A run of lines

------------------------------

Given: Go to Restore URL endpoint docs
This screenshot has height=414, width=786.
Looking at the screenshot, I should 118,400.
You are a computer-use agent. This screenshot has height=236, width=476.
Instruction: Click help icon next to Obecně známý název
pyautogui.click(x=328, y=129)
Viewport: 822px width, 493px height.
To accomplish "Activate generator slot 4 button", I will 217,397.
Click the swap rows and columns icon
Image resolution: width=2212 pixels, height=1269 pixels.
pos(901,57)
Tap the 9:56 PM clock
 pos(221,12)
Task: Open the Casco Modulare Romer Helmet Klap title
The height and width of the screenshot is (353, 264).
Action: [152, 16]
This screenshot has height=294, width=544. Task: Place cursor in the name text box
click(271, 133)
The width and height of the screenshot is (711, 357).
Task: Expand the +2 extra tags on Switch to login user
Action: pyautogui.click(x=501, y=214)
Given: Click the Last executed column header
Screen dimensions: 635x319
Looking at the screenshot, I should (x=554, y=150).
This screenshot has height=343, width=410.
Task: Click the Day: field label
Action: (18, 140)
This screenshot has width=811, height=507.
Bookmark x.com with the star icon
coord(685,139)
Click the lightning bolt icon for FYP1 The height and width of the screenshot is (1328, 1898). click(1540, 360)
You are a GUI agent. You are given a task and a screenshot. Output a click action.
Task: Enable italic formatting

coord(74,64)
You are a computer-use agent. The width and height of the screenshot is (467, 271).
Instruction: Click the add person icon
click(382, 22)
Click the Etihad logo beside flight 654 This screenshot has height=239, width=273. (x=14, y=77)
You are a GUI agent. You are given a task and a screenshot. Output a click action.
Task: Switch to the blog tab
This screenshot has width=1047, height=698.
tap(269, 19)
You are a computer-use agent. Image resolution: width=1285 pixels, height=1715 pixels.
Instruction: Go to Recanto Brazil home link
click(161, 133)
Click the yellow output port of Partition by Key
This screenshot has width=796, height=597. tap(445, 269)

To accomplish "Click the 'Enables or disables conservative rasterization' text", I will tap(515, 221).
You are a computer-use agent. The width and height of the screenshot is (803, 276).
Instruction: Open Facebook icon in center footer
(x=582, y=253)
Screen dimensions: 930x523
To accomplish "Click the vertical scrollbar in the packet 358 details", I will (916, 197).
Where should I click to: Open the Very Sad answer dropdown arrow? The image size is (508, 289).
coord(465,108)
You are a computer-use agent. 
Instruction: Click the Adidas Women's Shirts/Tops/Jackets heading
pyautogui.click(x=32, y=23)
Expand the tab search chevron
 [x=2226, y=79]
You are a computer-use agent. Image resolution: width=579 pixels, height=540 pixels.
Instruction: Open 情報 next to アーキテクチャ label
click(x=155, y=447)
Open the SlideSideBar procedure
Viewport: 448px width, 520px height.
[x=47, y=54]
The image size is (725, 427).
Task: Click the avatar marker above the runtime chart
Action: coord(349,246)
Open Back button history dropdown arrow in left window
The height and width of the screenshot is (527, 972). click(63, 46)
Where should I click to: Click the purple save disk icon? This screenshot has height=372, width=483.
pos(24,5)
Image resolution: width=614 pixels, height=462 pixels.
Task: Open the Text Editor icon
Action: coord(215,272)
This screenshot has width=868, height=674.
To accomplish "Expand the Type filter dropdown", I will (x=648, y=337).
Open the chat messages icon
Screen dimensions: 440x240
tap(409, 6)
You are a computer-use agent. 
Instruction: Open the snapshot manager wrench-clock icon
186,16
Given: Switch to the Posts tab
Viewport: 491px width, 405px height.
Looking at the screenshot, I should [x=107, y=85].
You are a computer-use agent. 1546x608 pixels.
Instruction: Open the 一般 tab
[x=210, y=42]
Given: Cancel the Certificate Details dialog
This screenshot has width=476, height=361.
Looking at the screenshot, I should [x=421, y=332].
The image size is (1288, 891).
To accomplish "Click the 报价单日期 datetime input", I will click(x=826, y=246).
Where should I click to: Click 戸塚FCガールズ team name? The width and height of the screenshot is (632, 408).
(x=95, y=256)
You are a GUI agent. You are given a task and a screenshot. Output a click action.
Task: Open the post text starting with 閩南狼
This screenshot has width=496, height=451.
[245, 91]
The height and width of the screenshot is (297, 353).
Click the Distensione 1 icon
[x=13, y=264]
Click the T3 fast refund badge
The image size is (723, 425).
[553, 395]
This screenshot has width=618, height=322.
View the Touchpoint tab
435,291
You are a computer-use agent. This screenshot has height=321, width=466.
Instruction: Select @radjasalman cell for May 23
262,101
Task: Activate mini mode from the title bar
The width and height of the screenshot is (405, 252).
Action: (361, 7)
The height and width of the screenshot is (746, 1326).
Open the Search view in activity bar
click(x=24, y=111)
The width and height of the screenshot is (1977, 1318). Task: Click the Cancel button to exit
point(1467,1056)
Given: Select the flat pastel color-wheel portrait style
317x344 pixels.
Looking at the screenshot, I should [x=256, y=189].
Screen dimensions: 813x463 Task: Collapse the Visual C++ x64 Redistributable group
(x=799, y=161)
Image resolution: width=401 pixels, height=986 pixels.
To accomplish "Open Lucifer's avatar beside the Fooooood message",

------------------------------

* [YOUR TASK]: Print all of the lines above word for word, with no changes.

* [EXPECTED ANSWER]:
Given: Go to Restore URL endpoint docs
This screenshot has height=414, width=786.
Looking at the screenshot, I should 118,400.
You are a computer-use agent. This screenshot has height=236, width=476.
Instruction: Click help icon next to Obecně známý název
pyautogui.click(x=328, y=129)
Viewport: 822px width, 493px height.
To accomplish "Activate generator slot 4 button", I will 217,397.
Click the swap rows and columns icon
Image resolution: width=2212 pixels, height=1269 pixels.
pos(901,57)
Tap the 9:56 PM clock
 pos(221,12)
Task: Open the Casco Modulare Romer Helmet Klap title
The height and width of the screenshot is (353, 264).
Action: [152, 16]
This screenshot has height=294, width=544. Task: Place cursor in the name text box
click(271, 133)
The width and height of the screenshot is (711, 357).
Task: Expand the +2 extra tags on Switch to login user
Action: pyautogui.click(x=501, y=214)
Given: Click the Last executed column header
Screen dimensions: 635x319
Looking at the screenshot, I should (x=554, y=150).
This screenshot has height=343, width=410.
Task: Click the Day: field label
Action: (18, 140)
This screenshot has width=811, height=507.
Bookmark x.com with the star icon
coord(685,139)
Click the lightning bolt icon for FYP1 The height and width of the screenshot is (1328, 1898). click(1540, 360)
You are a GUI agent. You are given a task and a screenshot. Output a click action.
Task: Enable italic formatting

coord(74,64)
You are a computer-use agent. The width and height of the screenshot is (467, 271).
Instruction: Click the add person icon
click(382, 22)
Click the Etihad logo beside flight 654 This screenshot has height=239, width=273. (x=14, y=77)
You are a GUI agent. You are given a task and a screenshot. Output a click action.
Task: Switch to the blog tab
This screenshot has width=1047, height=698.
tap(269, 19)
You are a computer-use agent. Image resolution: width=1285 pixels, height=1715 pixels.
Instruction: Go to Recanto Brazil home link
click(161, 133)
Click the yellow output port of Partition by Key
This screenshot has width=796, height=597. tap(445, 269)

To accomplish "Click the 'Enables or disables conservative rasterization' text", I will tap(515, 221).
You are a computer-use agent. The width and height of the screenshot is (803, 276).
Instruction: Open Facebook icon in center footer
(x=582, y=253)
Screen dimensions: 930x523
To accomplish "Click the vertical scrollbar in the packet 358 details", I will (916, 197).
Where should I click to: Open the Very Sad answer dropdown arrow? The image size is (508, 289).
coord(465,108)
You are a computer-use agent. 
Instruction: Click the Adidas Women's Shirts/Tops/Jackets heading
pyautogui.click(x=32, y=23)
Expand the tab search chevron
 [x=2226, y=79]
You are a computer-use agent. Image resolution: width=579 pixels, height=540 pixels.
Instruction: Open 情報 next to アーキテクチャ label
click(x=155, y=447)
Open the SlideSideBar procedure
Viewport: 448px width, 520px height.
[x=47, y=54]
The image size is (725, 427).
Task: Click the avatar marker above the runtime chart
Action: coord(349,246)
Open Back button history dropdown arrow in left window
The height and width of the screenshot is (527, 972). click(63, 46)
Where should I click to: Click the purple save disk icon? This screenshot has height=372, width=483.
pos(24,5)
Image resolution: width=614 pixels, height=462 pixels.
Task: Open the Text Editor icon
Action: coord(215,272)
This screenshot has width=868, height=674.
To accomplish "Expand the Type filter dropdown", I will (x=648, y=337).
Open the chat messages icon
Screen dimensions: 440x240
tap(409, 6)
You are a computer-use agent. 
Instruction: Open the snapshot manager wrench-clock icon
186,16
Given: Switch to the Posts tab
Viewport: 491px width, 405px height.
Looking at the screenshot, I should [x=107, y=85].
You are a computer-use agent. 1546x608 pixels.
Instruction: Open the 一般 tab
[x=210, y=42]
Given: Cancel the Certificate Details dialog
This screenshot has width=476, height=361.
Looking at the screenshot, I should [x=421, y=332].
The image size is (1288, 891).
To accomplish "Click the 报价单日期 datetime input", I will click(x=826, y=246).
Where should I click to: Click 戸塚FCガールズ team name? The width and height of the screenshot is (632, 408).
(x=95, y=256)
You are a GUI agent. You are given a task and a screenshot. Output a click action.
Task: Open the post text starting with 閩南狼
This screenshot has width=496, height=451.
[245, 91]
The height and width of the screenshot is (297, 353).
Click the Distensione 1 icon
[x=13, y=264]
Click the T3 fast refund badge
The image size is (723, 425).
[553, 395]
This screenshot has width=618, height=322.
View the Touchpoint tab
435,291
You are a computer-use agent. This screenshot has height=321, width=466.
Instruction: Select @radjasalman cell for May 23
262,101
Task: Activate mini mode from the title bar
The width and height of the screenshot is (405, 252).
Action: (361, 7)
The height and width of the screenshot is (746, 1326).
Open the Search view in activity bar
click(x=24, y=111)
The width and height of the screenshot is (1977, 1318). Task: Click the Cancel button to exit
point(1467,1056)
Given: Select the flat pastel color-wheel portrait style
317x344 pixels.
Looking at the screenshot, I should [x=256, y=189].
Screen dimensions: 813x463 Task: Collapse the Visual C++ x64 Redistributable group
(x=799, y=161)
Image resolution: width=401 pixels, height=986 pixels.
To accomplish "Open Lucifer's avatar beside the Fooooood message",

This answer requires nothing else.